To meet this impending need in New Jersey, Rutgers University Behavioral Health Care (UBHC) hired an additional 30 mental health clinicians this summer specifically to work with school districts to promote the post-pandemic social and emotional health of the state’s students, teachers and staff, said Sonia Rodrigues, director of school and community programs with Rutgers UBHC, which oversees school-based contracts with all public, private, charter and out-of-district schools in New Jersey.
“We are dealing with a lot of anxiety around returning to school,” said Rodrigues. “We struggled with the transition of being home and teaching our children on a virtual platform. Now there is a struggle with the transition back to school. How do you support all these students' emotional needs after they have been out and not connecting with their peers for so long?”
What issues does Rodrigues anticipate will come up most for students? That will vary greatly, depending on age and how the pandemic personally impacted their education and their family. Younger students, she said, may struggle with leaving the comfort of their home or experience separation anxiety after being with caregivers almost around the clock.
“They won’t be sitting near each other. There may be glass shields separating them when they return to class. They can’t hug or high five or share toys,” she said. “It’s important to normalize how different this is for everyone and remind them that if they are dealing with frustration and anxiety they aren’t the only one feeling this way.”
Early childhood educators should also brace for a 10-percentage point rise in problem behaviors among Pre-K students, said Steven Barnett, a co-director of the National Institute for Early Education Research (NIEER). That estimate is based on the results of three NIEER surveys conducted between June 2020 and June 2021 with a national sample of about 1,000 families with children ages 3 to 5.
“These are levels that are more than twice what we would have expected from pre-pandemic data,” said Barnett of the PNC Foundation-funded surveys. “Over the course of our surveys, they are getting worse rather than better.”
That’s likely because lockdowns and remote education prevented many of our littlest learners from accessing traditional education and socialization, he said, and instead put them at home with stressed parents who lost jobs or were trying to work remotely while caring for and educating their children.
“The big concern is incoming kindergartners will have more difficulty because they will be less prepared and have higher levels of these problem behaviors," said Barnett, who added this could be compounded by an anticipated spike in kindergarten enrollment after a number of parents opted to hold children back last year rather than start school during COVID. “If they can't follow directions or get along well with each other, they are more distracted and not just creating a problem for themselves but for the whole class.”
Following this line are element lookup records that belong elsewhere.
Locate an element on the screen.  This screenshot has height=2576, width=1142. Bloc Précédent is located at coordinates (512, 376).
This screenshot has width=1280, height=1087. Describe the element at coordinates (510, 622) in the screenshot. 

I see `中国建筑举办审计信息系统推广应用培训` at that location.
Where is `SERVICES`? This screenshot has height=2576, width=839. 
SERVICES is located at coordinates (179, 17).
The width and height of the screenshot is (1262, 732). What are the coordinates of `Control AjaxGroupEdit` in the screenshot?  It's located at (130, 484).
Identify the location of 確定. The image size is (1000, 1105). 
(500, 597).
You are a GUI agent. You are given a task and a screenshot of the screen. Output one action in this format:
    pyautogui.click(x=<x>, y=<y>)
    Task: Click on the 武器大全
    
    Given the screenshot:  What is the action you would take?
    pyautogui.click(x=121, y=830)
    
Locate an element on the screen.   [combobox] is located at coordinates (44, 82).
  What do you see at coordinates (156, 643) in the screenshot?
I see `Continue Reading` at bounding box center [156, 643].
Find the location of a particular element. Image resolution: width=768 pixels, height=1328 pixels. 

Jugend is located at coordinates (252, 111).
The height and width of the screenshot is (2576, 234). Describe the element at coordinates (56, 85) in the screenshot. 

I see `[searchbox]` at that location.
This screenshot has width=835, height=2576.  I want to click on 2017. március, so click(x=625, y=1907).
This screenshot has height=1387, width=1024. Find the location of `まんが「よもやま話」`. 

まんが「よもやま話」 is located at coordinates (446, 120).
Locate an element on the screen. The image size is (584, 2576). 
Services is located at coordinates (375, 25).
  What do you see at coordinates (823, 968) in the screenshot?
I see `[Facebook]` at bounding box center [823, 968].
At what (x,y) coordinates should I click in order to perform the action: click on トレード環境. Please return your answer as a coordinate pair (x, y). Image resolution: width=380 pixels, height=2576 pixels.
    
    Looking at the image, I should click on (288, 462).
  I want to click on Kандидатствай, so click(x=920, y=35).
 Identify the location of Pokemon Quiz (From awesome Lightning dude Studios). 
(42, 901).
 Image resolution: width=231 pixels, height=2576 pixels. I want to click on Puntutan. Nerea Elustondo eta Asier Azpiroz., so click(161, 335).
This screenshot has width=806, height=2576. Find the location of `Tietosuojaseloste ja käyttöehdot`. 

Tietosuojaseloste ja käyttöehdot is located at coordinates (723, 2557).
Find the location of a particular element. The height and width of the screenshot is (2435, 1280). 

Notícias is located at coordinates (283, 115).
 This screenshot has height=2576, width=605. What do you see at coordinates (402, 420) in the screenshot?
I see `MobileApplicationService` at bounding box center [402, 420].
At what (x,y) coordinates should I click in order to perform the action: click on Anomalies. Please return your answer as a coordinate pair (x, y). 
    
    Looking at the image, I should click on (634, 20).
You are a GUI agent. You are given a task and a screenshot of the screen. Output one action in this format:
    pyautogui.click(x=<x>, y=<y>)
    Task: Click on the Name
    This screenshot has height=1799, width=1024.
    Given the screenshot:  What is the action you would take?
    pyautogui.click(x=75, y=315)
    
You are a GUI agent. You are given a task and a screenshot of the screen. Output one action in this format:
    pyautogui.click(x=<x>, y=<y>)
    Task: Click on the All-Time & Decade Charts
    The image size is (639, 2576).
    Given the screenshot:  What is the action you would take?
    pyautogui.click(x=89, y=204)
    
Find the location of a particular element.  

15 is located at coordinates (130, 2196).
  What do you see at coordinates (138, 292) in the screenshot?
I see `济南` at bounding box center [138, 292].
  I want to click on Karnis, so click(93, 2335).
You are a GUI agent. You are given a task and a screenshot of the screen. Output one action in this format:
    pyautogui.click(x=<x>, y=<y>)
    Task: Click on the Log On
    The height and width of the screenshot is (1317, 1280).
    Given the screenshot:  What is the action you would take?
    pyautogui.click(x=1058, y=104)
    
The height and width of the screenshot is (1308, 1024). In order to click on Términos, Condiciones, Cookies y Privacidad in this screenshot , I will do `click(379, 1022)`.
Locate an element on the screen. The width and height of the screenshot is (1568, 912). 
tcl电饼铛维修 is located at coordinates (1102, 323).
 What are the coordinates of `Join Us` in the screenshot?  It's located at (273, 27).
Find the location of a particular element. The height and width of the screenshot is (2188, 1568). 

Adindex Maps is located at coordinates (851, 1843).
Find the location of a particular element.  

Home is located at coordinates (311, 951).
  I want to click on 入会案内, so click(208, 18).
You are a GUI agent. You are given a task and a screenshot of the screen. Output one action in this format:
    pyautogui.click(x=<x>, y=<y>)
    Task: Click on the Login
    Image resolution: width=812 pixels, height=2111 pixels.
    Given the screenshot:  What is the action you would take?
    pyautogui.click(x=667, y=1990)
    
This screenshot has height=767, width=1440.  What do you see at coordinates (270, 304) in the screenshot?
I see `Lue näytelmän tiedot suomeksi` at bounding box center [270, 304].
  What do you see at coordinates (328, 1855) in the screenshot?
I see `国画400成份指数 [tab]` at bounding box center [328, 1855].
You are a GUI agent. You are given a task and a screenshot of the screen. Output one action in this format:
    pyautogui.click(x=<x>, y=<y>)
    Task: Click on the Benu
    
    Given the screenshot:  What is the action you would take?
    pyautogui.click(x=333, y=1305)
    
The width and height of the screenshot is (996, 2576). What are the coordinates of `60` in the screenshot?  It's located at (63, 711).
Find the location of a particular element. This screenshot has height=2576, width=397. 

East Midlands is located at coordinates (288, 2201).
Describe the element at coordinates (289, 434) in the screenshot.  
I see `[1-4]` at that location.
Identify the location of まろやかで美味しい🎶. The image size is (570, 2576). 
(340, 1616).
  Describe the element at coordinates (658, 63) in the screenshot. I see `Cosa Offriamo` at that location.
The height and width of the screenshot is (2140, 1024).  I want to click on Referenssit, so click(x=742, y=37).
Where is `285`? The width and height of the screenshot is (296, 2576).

When it comes to middle and high school students, especially those who studied remotely with cameras off during lockdown, Rodrigues said they may experience physical anxiety about returning to school and try isolating or acting out. Staff and parents are also susceptible to elevated levels of anxiety and depression, she said, which can stem from fears about anything from the surging Delta variant and ongoing mask battles to future quarantines, school shut-downs and educational gaps widened by remote learning.
For years, Edison Public School District has partnered with UBHC community programs with positive results, said Pawlikowski. This year Edison is among dozens of districts statewide utilizing millions in federal COVID relief funds to secure additional UBHC clinicians to help support their staffs – giving guidance on warning signs to watch for and offering tips to help students and staff manage their stress. And when the need arises, they offer immediate connections to outside therapists and inpatient facilities.
“This year you can’t excuse away what you are seeing in the moment. You need to say: That kid is quiet. What’s wrong? That kid is covering his head with a hood all day. What’s wrong? That kid seems really angry, why are things setting him off?” Pawlikowski said. “We need to make sure we are not making assumptions and that we are reaching deeper to understand what else has been going on in these kids’ lives.”
Rodrigues notes that public schools were struggling to meet its students' mental health needs prior to the pandemic – especially with school shootings and teen suicides on the rise – but she is hopeful this year’s additional federal funding will beef up counseling services in schools that will have a long-term impact.
“Everything is connected. We can't expect kids to get to school and learn if their mental health needs are not being met,” she said. “If a child is depressed and withdrawn, they are not going to be able to connect and learn.”